**To do**
Make an exact copy of the entries that come next.

Dataset entries:
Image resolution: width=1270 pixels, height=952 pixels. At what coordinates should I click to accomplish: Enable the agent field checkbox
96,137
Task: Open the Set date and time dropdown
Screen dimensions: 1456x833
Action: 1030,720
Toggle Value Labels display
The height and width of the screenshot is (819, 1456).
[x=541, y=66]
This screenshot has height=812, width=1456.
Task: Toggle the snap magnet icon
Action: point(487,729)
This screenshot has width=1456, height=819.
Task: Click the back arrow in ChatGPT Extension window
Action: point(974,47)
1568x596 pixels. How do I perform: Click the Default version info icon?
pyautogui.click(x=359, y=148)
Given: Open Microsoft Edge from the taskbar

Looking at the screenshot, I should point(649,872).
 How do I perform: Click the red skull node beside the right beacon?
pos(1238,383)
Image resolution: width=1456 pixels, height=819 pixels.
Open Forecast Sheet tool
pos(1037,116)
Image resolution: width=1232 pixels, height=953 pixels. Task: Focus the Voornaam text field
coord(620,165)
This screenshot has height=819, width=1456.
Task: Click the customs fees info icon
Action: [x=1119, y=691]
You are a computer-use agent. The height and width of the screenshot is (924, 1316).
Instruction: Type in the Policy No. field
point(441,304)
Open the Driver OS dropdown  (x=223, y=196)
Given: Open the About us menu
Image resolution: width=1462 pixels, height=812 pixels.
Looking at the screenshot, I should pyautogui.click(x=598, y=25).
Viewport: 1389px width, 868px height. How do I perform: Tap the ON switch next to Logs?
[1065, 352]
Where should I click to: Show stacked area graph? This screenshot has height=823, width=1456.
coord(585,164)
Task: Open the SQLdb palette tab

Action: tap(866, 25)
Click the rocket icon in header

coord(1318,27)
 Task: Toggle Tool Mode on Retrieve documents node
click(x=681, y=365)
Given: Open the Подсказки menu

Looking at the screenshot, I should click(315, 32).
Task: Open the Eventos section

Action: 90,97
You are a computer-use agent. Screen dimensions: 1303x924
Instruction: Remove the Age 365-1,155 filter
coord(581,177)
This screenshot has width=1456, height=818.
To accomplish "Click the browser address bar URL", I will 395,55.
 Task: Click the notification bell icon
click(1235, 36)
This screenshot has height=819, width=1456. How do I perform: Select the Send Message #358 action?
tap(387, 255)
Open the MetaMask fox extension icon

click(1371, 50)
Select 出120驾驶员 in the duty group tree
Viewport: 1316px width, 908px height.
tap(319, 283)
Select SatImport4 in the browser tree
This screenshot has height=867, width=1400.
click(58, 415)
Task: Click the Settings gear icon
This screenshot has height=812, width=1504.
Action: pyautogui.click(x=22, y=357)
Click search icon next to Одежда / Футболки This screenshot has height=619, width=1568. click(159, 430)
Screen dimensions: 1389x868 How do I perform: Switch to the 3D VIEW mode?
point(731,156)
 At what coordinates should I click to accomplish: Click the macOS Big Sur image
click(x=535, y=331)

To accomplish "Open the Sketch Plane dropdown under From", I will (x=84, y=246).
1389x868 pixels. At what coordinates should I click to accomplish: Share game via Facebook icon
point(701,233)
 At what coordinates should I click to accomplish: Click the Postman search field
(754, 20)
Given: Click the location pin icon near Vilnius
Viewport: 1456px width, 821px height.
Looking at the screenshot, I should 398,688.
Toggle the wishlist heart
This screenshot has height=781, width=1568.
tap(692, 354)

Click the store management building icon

**Answer section**
Image resolution: width=1270 pixels, height=952 pixels. At what coordinates should I click to accomplish: Enable the agent field checkbox
96,137
Task: Open the Set date and time dropdown
Screen dimensions: 1456x833
Action: 1030,720
Toggle Value Labels display
The height and width of the screenshot is (819, 1456).
[x=541, y=66]
This screenshot has height=812, width=1456.
Task: Toggle the snap magnet icon
Action: point(487,729)
This screenshot has width=1456, height=819.
Task: Click the back arrow in ChatGPT Extension window
Action: point(974,47)
1568x596 pixels. How do I perform: Click the Default version info icon?
pyautogui.click(x=359, y=148)
Given: Open Microsoft Edge from the taskbar

Looking at the screenshot, I should point(649,872).
 How do I perform: Click the red skull node beside the right beacon?
pos(1238,383)
Image resolution: width=1456 pixels, height=819 pixels.
Open Forecast Sheet tool
pos(1037,116)
Image resolution: width=1232 pixels, height=953 pixels. Task: Focus the Voornaam text field
coord(620,165)
This screenshot has height=819, width=1456.
Task: Click the customs fees info icon
Action: [x=1119, y=691]
You are a computer-use agent. The height and width of the screenshot is (924, 1316).
Instruction: Type in the Policy No. field
point(441,304)
Open the Driver OS dropdown  (x=223, y=196)
Given: Open the About us menu
Image resolution: width=1462 pixels, height=812 pixels.
Looking at the screenshot, I should pyautogui.click(x=598, y=25).
Viewport: 1389px width, 868px height. How do I perform: Tap the ON switch next to Logs?
[1065, 352]
Where should I click to: Show stacked area graph? This screenshot has height=823, width=1456.
coord(585,164)
Task: Open the SQLdb palette tab

Action: tap(866, 25)
Click the rocket icon in header

coord(1318,27)
 Task: Toggle Tool Mode on Retrieve documents node
click(x=681, y=365)
Given: Open the Подсказки menu

Looking at the screenshot, I should click(315, 32).
Task: Open the Eventos section

Action: 90,97
You are a computer-use agent. Screen dimensions: 1303x924
Instruction: Remove the Age 365-1,155 filter
coord(581,177)
This screenshot has width=1456, height=818.
To accomplish "Click the browser address bar URL", I will 395,55.
 Task: Click the notification bell icon
click(1235, 36)
This screenshot has height=819, width=1456. How do I perform: Select the Send Message #358 action?
tap(387, 255)
Open the MetaMask fox extension icon

click(1371, 50)
Select 出120驾驶员 in the duty group tree
Viewport: 1316px width, 908px height.
tap(319, 283)
Select SatImport4 in the browser tree
This screenshot has height=867, width=1400.
click(58, 415)
Task: Click the Settings gear icon
This screenshot has height=812, width=1504.
Action: pyautogui.click(x=22, y=357)
Click search icon next to Одежда / Футболки This screenshot has height=619, width=1568. click(159, 430)
Screen dimensions: 1389x868 How do I perform: Switch to the 3D VIEW mode?
point(731,156)
 At what coordinates should I click to accomplish: Click the macOS Big Sur image
click(x=535, y=331)

To accomplish "Open the Sketch Plane dropdown under From", I will (x=84, y=246).
1389x868 pixels. At what coordinates should I click to accomplish: Share game via Facebook icon
point(701,233)
 At what coordinates should I click to accomplish: Click the Postman search field
(754, 20)
Given: Click the location pin icon near Vilnius
Viewport: 1456px width, 821px height.
Looking at the screenshot, I should 398,688.
Toggle the wishlist heart
This screenshot has height=781, width=1568.
tap(692, 354)

Click the store management building icon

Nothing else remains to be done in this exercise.